#### [Provided records]
-=-=-=-=-
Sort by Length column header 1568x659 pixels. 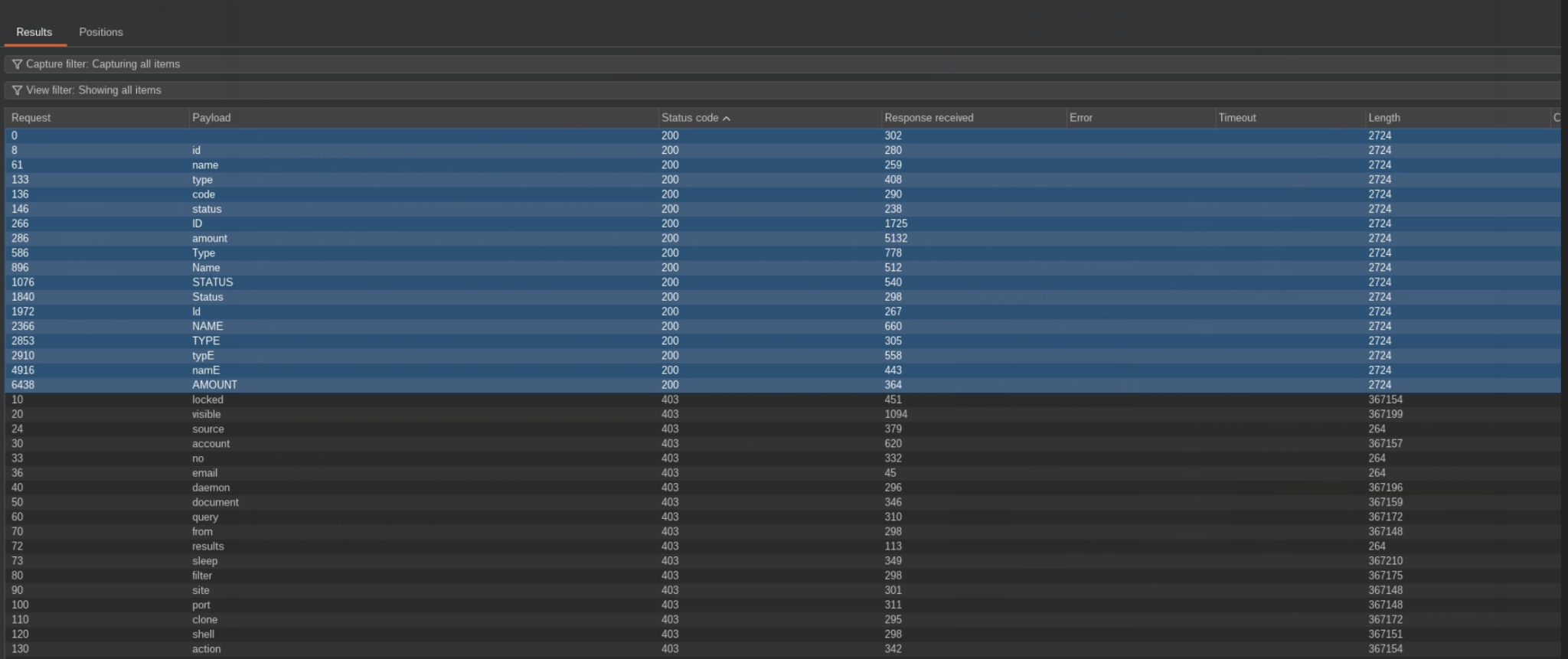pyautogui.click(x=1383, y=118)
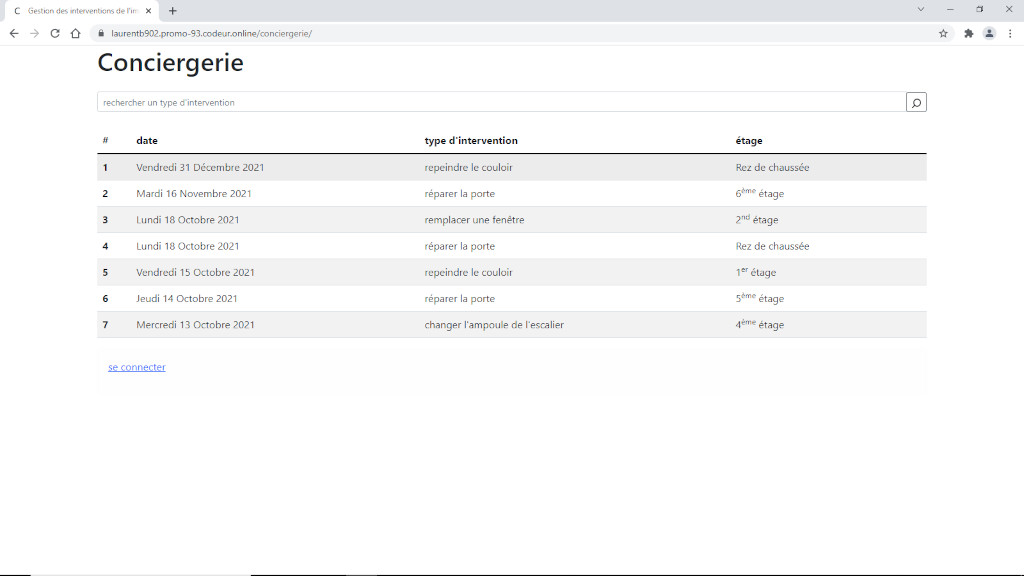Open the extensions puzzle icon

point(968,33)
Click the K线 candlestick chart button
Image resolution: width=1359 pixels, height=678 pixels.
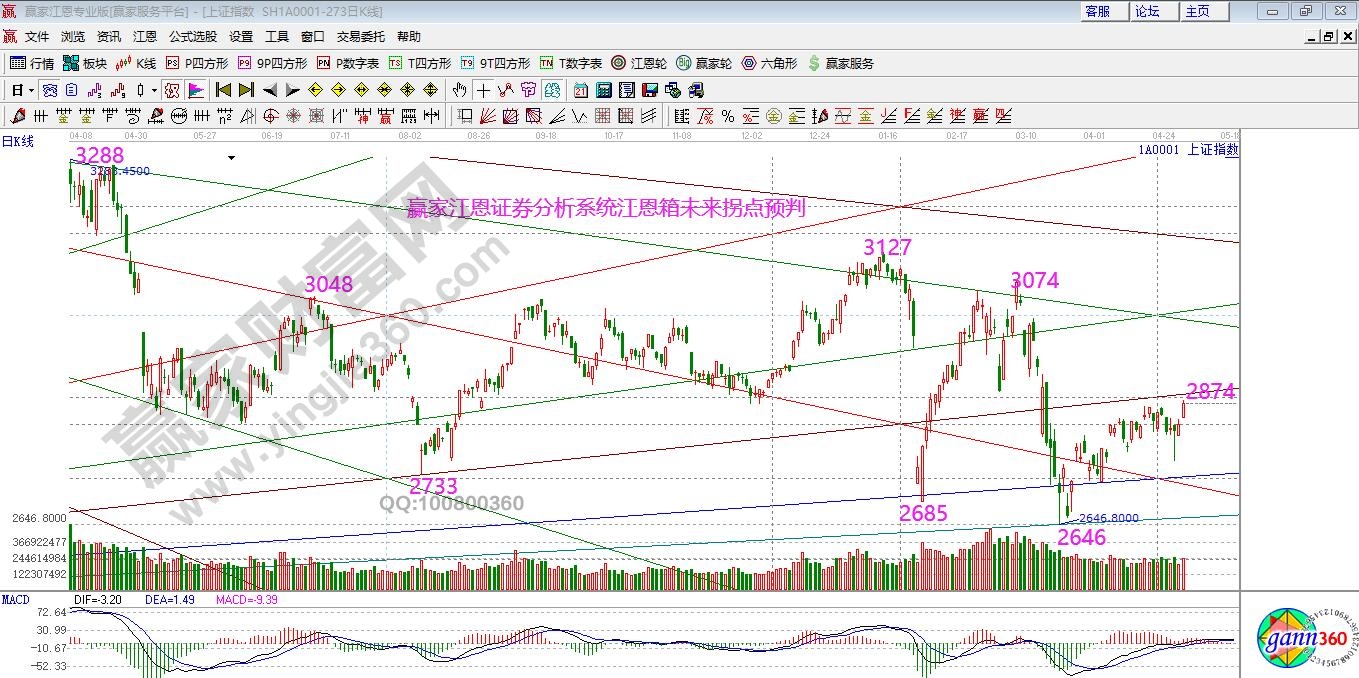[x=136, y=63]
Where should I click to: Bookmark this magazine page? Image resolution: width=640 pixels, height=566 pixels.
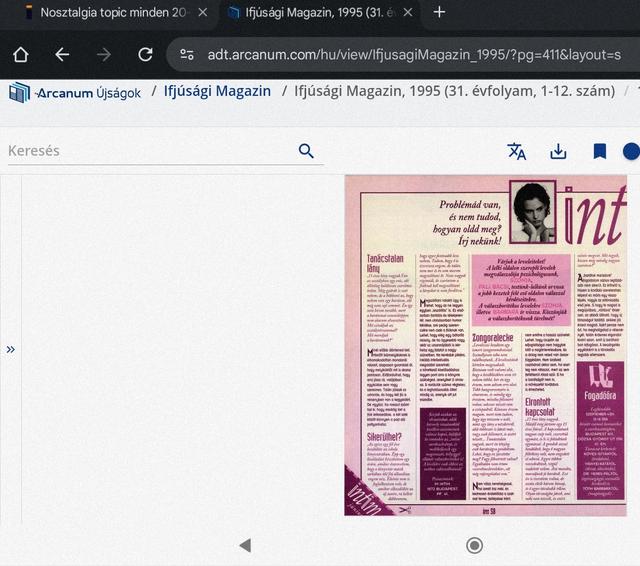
-=-=-=-=-
#### [What needs to be done]
Report every line of the entries above that contains the string "Image", copying each such line in full. Case counts.

#### [Task answer]
Image resolution: width=1359 pixels, height=678 pixels.
Where should I click to: Bookmark this magazine page? Image resolution: width=640 pixels, height=566 pixels.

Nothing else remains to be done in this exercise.